Provided records -
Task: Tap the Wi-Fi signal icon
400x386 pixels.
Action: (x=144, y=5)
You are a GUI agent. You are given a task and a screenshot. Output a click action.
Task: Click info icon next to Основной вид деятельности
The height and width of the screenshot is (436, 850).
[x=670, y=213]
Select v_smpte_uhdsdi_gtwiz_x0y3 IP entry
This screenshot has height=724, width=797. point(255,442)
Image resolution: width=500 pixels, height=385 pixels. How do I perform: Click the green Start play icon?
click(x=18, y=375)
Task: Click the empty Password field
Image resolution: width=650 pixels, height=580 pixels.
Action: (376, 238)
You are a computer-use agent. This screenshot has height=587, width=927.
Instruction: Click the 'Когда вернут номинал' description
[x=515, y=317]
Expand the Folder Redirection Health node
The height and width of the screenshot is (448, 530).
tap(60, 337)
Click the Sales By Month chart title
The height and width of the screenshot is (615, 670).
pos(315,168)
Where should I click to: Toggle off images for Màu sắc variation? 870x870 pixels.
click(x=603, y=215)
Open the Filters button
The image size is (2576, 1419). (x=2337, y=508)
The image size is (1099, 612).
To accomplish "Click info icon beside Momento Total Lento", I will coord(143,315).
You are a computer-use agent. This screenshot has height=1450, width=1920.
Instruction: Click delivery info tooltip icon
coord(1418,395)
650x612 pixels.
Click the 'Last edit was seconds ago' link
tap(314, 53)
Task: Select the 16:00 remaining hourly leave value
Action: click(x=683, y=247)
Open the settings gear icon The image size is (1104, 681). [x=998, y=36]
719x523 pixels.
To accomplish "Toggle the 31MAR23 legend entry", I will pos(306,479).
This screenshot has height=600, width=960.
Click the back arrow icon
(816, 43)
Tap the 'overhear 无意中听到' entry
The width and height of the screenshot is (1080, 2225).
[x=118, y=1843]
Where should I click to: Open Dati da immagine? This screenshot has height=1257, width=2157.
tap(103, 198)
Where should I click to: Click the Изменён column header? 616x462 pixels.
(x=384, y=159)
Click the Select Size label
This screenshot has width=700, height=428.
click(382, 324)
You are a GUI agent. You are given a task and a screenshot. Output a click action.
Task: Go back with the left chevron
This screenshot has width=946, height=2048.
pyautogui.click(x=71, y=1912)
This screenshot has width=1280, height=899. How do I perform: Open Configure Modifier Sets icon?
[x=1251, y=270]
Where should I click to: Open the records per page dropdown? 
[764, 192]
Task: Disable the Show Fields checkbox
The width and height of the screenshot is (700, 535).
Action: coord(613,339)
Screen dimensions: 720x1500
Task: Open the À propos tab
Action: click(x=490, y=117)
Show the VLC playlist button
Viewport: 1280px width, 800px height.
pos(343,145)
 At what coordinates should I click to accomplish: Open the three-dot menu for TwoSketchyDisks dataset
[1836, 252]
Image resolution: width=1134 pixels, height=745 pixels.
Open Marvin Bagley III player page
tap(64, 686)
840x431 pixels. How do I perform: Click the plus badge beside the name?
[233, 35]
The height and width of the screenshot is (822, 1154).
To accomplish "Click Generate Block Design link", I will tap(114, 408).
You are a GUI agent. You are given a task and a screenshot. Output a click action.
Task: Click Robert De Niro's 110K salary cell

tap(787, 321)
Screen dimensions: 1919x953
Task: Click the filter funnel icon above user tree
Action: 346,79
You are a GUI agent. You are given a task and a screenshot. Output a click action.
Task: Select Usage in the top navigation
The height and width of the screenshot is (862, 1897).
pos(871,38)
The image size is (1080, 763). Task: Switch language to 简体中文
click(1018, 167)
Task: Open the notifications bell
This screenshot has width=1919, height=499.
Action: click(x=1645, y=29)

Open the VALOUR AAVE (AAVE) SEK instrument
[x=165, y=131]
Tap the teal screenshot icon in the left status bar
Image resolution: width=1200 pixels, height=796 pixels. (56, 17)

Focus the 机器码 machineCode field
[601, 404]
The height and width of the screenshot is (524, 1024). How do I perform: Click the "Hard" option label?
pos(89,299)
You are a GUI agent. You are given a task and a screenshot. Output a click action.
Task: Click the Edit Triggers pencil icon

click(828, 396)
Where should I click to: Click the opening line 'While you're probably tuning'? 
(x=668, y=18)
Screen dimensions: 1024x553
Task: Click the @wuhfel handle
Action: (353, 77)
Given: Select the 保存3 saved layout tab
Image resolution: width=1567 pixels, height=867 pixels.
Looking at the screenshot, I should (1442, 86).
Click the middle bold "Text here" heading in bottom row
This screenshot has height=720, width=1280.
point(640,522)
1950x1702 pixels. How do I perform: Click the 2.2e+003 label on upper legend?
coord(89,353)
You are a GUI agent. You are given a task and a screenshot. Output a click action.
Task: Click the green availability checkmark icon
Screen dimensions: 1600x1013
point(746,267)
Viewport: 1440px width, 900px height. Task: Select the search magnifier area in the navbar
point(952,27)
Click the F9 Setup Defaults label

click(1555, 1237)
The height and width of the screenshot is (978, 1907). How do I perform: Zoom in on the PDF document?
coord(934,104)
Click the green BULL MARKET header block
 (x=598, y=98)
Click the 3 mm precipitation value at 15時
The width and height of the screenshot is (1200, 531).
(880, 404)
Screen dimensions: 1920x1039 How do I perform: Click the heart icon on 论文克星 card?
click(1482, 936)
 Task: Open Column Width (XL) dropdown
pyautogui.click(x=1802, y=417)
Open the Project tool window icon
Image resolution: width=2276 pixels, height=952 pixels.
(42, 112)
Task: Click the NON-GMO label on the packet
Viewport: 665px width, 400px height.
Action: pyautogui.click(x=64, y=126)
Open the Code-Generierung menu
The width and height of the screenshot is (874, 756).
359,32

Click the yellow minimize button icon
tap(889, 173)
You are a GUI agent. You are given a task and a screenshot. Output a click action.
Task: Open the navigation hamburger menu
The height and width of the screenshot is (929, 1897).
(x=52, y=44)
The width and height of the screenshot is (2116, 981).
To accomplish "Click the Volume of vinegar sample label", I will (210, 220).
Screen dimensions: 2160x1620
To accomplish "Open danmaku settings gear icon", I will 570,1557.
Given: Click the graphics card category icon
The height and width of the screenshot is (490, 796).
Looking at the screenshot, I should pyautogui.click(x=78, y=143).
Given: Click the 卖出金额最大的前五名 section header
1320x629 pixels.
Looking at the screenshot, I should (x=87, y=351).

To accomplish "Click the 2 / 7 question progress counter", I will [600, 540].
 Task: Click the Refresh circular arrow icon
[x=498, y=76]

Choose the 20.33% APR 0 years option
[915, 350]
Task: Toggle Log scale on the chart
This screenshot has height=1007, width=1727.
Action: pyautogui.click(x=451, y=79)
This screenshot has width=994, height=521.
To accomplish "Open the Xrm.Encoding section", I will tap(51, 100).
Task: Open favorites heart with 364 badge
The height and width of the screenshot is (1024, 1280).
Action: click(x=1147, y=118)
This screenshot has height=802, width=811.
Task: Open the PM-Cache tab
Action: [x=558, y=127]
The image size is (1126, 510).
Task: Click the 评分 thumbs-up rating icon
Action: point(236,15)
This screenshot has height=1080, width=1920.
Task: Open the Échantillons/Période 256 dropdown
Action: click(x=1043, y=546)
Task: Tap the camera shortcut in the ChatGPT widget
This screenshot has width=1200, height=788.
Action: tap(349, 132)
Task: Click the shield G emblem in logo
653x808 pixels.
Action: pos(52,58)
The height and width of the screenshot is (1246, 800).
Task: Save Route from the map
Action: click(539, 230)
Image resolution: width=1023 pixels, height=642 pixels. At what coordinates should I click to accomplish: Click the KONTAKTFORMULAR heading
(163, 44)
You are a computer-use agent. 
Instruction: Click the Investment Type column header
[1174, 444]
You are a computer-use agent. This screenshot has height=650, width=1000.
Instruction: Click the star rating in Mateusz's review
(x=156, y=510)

Given instruction - Format every line of the data above as a Markdown table with the columns "No." and "Line," skipping blank lines. Number the rows in order.

Task output -
| No. | Line |
|---|---|
| 1 | Task: Tap the Wi-Fi signal icon |
| 2 | 400x386 pixels. |
| 3 | Action: (x=144, y=5) |
| 4 | You are a GUI agent. You are given a task and a screenshot. Output a click action. |
| 5 | Task: Click info icon next to Основной вид деятельности |
| 6 | The height and width of the screenshot is (436, 850). |
| 7 | [x=670, y=213] |
| 8 | Select v_smpte_uhdsdi_gtwiz_x0y3 IP entry |
| 9 | This screenshot has height=724, width=797. point(255,442) |
| 10 | Image resolution: width=500 pixels, height=385 pixels. How do I perform: Click the green Start play icon? |
| 11 | click(x=18, y=375) |
| 12 | Task: Click the empty Password field |
| 13 | Image resolution: width=650 pixels, height=580 pixels. |
| 14 | Action: (376, 238) |
| 15 | You are a computer-use agent. This screenshot has height=587, width=927. |
| 16 | Instruction: Click the 'Когда вернут номинал' description |
| 17 | [x=515, y=317] |
| 18 | Expand the Folder Redirection Health node |
| 19 | The height and width of the screenshot is (448, 530). |
| 20 | tap(60, 337) |
| 21 | Click the Sales By Month chart title |
| 22 | The height and width of the screenshot is (615, 670). |
| 23 | pos(315,168) |
| 24 | Where should I click to: Toggle off images for Màu sắc variation? 870x870 pixels. |
| 25 | click(x=603, y=215) |
| 26 | Open the Filters button |
| 27 | The image size is (2576, 1419). (x=2337, y=508) |
| 28 | The image size is (1099, 612). |
| 29 | To accomplish "Click info icon beside Momento Total Lento", I will coord(143,315). |
| 30 | You are a computer-use agent. This screenshot has height=1450, width=1920. |
| 31 | Instruction: Click delivery info tooltip icon |
| 32 | coord(1418,395) |
| 33 | 650x612 pixels. |
| 34 | Click the 'Last edit was seconds ago' link |
| 35 | tap(314, 53) |
| 36 | Task: Select the 16:00 remaining hourly leave value |
| 37 | Action: click(x=683, y=247) |
| 38 | Open the settings gear icon The image size is (1104, 681). [x=998, y=36] |
| 39 | 719x523 pixels. |
| 40 | To accomplish "Toggle the 31MAR23 legend entry", I will pos(306,479). |
| 41 | This screenshot has height=600, width=960. |
| 42 | Click the back arrow icon |
| 43 | (816, 43) |
| 44 | Tap the 'overhear 无意中听到' entry |
| 45 | The width and height of the screenshot is (1080, 2225). |
| 46 | [x=118, y=1843] |
| 47 | Where should I click to: Open Dati da immagine? This screenshot has height=1257, width=2157. |
| 48 | tap(103, 198) |
| 49 | Where should I click to: Click the Изменён column header? 616x462 pixels. |
| 50 | (x=384, y=159) |
| 51 | Click the Select Size label |
| 52 | This screenshot has width=700, height=428. |
| 53 | click(382, 324) |
| 54 | You are a GUI agent. You are given a task and a screenshot. Output a click action. |
| 55 | Task: Go back with the left chevron |
| 56 | This screenshot has width=946, height=2048. |
| 57 | pyautogui.click(x=71, y=1912) |
| 58 | This screenshot has width=1280, height=899. How do I perform: Open Configure Modifier Sets icon? |
| 59 | [x=1251, y=270] |
| 60 | Where should I click to: Open the records per page dropdown?  |
| 61 | [764, 192] |
| 62 | Task: Disable the Show Fields checkbox |
| 63 | The width and height of the screenshot is (700, 535). |
| 64 | Action: coord(613,339) |
| 65 | Screen dimensions: 720x1500 |
| 66 | Task: Open the À propos tab |
| 67 | Action: click(x=490, y=117) |
| 68 | Show the VLC playlist button |
| 69 | Viewport: 1280px width, 800px height. |
| 70 | pos(343,145) |
| 71 |  At what coordinates should I click to accomplish: Open the three-dot menu for TwoSketchyDisks dataset |
| 72 | [1836, 252] |
| 73 | Image resolution: width=1134 pixels, height=745 pixels. |
| 74 | Open Marvin Bagley III player page |
| 75 | tap(64, 686) |
| 76 | 840x431 pixels. How do I perform: Click the plus badge beside the name? |
| 77 | [233, 35] |
| 78 | The height and width of the screenshot is (822, 1154). |
| 79 | To accomplish "Click Generate Block Design link", I will tap(114, 408). |
| 80 | You are a GUI agent. You are given a task and a screenshot. Output a click action. |
| 81 | Task: Click Robert De Niro's 110K salary cell |
| 82 | tap(787, 321) |
| 83 | Screen dimensions: 1919x953 |
| 84 | Task: Click the filter funnel icon above user tree |
| 85 | Action: 346,79 |
| 86 | You are a GUI agent. You are given a task and a screenshot. Output a click action. |
| 87 | Task: Select Usage in the top navigation |
| 88 | The height and width of the screenshot is (862, 1897). |
| 89 | pos(871,38) |
| 90 | The image size is (1080, 763). Task: Switch language to 简体中文 |
| 91 | click(1018, 167) |
| 92 | Task: Open the notifications bell |
| 93 | This screenshot has width=1919, height=499. |
| 94 | Action: click(x=1645, y=29) |
| 95 | Open the VALOUR AAVE (AAVE) SEK instrument |
| 96 | [x=165, y=131] |
| 97 | Tap the teal screenshot icon in the left status bar |
| 98 | Image resolution: width=1200 pixels, height=796 pixels. (56, 17) |
| 99 | Focus the 机器码 machineCode field |
| 100 | [601, 404] |
| 101 | The height and width of the screenshot is (524, 1024). How do I perform: Click the "Hard" option label? |
| 102 | pos(89,299) |
| 103 | You are a GUI agent. You are given a task and a screenshot. Output a click action. |
| 104 | Task: Click the Edit Triggers pencil icon |
| 105 | click(828, 396) |
| 106 | Where should I click to: Click the opening line 'While you're probably tuning'?  |
| 107 | (x=668, y=18) |
| 108 | Screen dimensions: 1024x553 |
| 109 | Task: Click the @wuhfel handle |
| 110 | Action: (353, 77) |
| 111 | Given: Select the 保存3 saved layout tab |
| 112 | Image resolution: width=1567 pixels, height=867 pixels. |
| 113 | Looking at the screenshot, I should (1442, 86). |
| 114 | Click the middle bold "Text here" heading in bottom row |
| 115 | This screenshot has height=720, width=1280. |
| 116 | point(640,522) |
| 117 | 1950x1702 pixels. How do I perform: Click the 2.2e+003 label on upper legend? |
| 118 | coord(89,353) |
| 119 | You are a GUI agent. You are given a task and a screenshot. Output a click action. |
| 120 | Task: Click the green availability checkmark icon |
| 121 | Screen dimensions: 1600x1013 |
| 122 | point(746,267) |
| 123 | Viewport: 1440px width, 900px height. Task: Select the search magnifier area in the navbar |
| 124 | point(952,27) |
| 125 | Click the F9 Setup Defaults label |
| 126 | click(1555, 1237) |
| 127 | The height and width of the screenshot is (978, 1907). How do I perform: Zoom in on the PDF document? |
| 128 | coord(934,104) |
| 129 | Click the green BULL MARKET header block |
| 130 |  (x=598, y=98) |
| 131 | Click the 3 mm precipitation value at 15時 |
| 132 | The width and height of the screenshot is (1200, 531). |
| 133 | (880, 404) |
| 134 | Screen dimensions: 1920x1039 How do I perform: Click the heart icon on 论文克星 card? |
| 135 | click(1482, 936) |
| 136 |  Task: Open Column Width (XL) dropdown |
| 137 | pyautogui.click(x=1802, y=417) |
| 138 | Open the Project tool window icon |
| 139 | Image resolution: width=2276 pixels, height=952 pixels. |
| 140 | (42, 112) |
| 141 | Task: Click the NON-GMO label on the packet |
| 142 | Viewport: 665px width, 400px height. |
| 143 | Action: pyautogui.click(x=64, y=126) |
| 144 | Open the Code-Generierung menu |
| 145 | The width and height of the screenshot is (874, 756). |
| 146 | 359,32 |
| 147 | Click the yellow minimize button icon |
| 148 | tap(889, 173) |
| 149 | You are a GUI agent. You are given a task and a screenshot. Output a click action. |
| 150 | Task: Open the navigation hamburger menu |
| 151 | The height and width of the screenshot is (929, 1897). |
| 152 | (x=52, y=44) |
| 153 | The width and height of the screenshot is (2116, 981). |
| 154 | To accomplish "Click the Volume of vinegar sample label", I will (210, 220). |
| 155 | Screen dimensions: 2160x1620 |
| 156 | To accomplish "Open danmaku settings gear icon", I will 570,1557. |
| 157 | Given: Click the graphics card category icon |
| 158 | The height and width of the screenshot is (490, 796). |
| 159 | Looking at the screenshot, I should pyautogui.click(x=78, y=143). |
| 160 | Given: Click the 卖出金额最大的前五名 section header |
| 161 | 1320x629 pixels. |
| 162 | Looking at the screenshot, I should (x=87, y=351). |
| 163 | To accomplish "Click the 2 / 7 question progress counter", I will [600, 540]. |
| 164 |  Task: Click the Refresh circular arrow icon |
| 165 | [x=498, y=76] |
| 166 | Choose the 20.33% APR 0 years option |
| 167 | [915, 350] |
| 168 | Task: Toggle Log scale on the chart |
| 169 | This screenshot has height=1007, width=1727. |
| 170 | Action: pyautogui.click(x=451, y=79) |
| 171 | This screenshot has width=994, height=521. |
| 172 | To accomplish "Open the Xrm.Encoding section", I will tap(51, 100). |
| 173 | Task: Open favorites heart with 364 badge |
| 174 | The height and width of the screenshot is (1024, 1280). |
| 175 | Action: click(x=1147, y=118) |
| 176 | This screenshot has height=802, width=811. |
| 177 | Task: Open the PM-Cache tab |
| 178 | Action: [x=558, y=127] |
| 179 | The image size is (1126, 510). |
| 180 | Task: Click the 评分 thumbs-up rating icon |
| 181 | Action: point(236,15) |
| 182 | This screenshot has height=1080, width=1920. |
| 183 | Task: Open the Échantillons/Période 256 dropdown |
| 184 | Action: click(x=1043, y=546) |
| 185 | Task: Tap the camera shortcut in the ChatGPT widget |
| 186 | This screenshot has width=1200, height=788. |
| 187 | Action: tap(349, 132) |
| 188 | Task: Click the shield G emblem in logo |
| 189 | 653x808 pixels. |
| 190 | Action: pos(52,58) |
| 191 | The height and width of the screenshot is (1246, 800). |
| 192 | Task: Save Route from the map |
| 193 | Action: click(539, 230) |
| 194 | Image resolution: width=1023 pixels, height=642 pixels. At what coordinates should I click to accomplish: Click the KONTAKTFORMULAR heading |
| 195 | (163, 44) |
| 196 | You are a computer-use agent.  |
| 197 | Instruction: Click the Investment Type column header |
| 198 | [1174, 444] |
| 199 | You are a computer-use agent. This screenshot has height=650, width=1000. |
| 200 | Instruction: Click the star rating in Mateusz's review |
| 201 | (x=156, y=510) |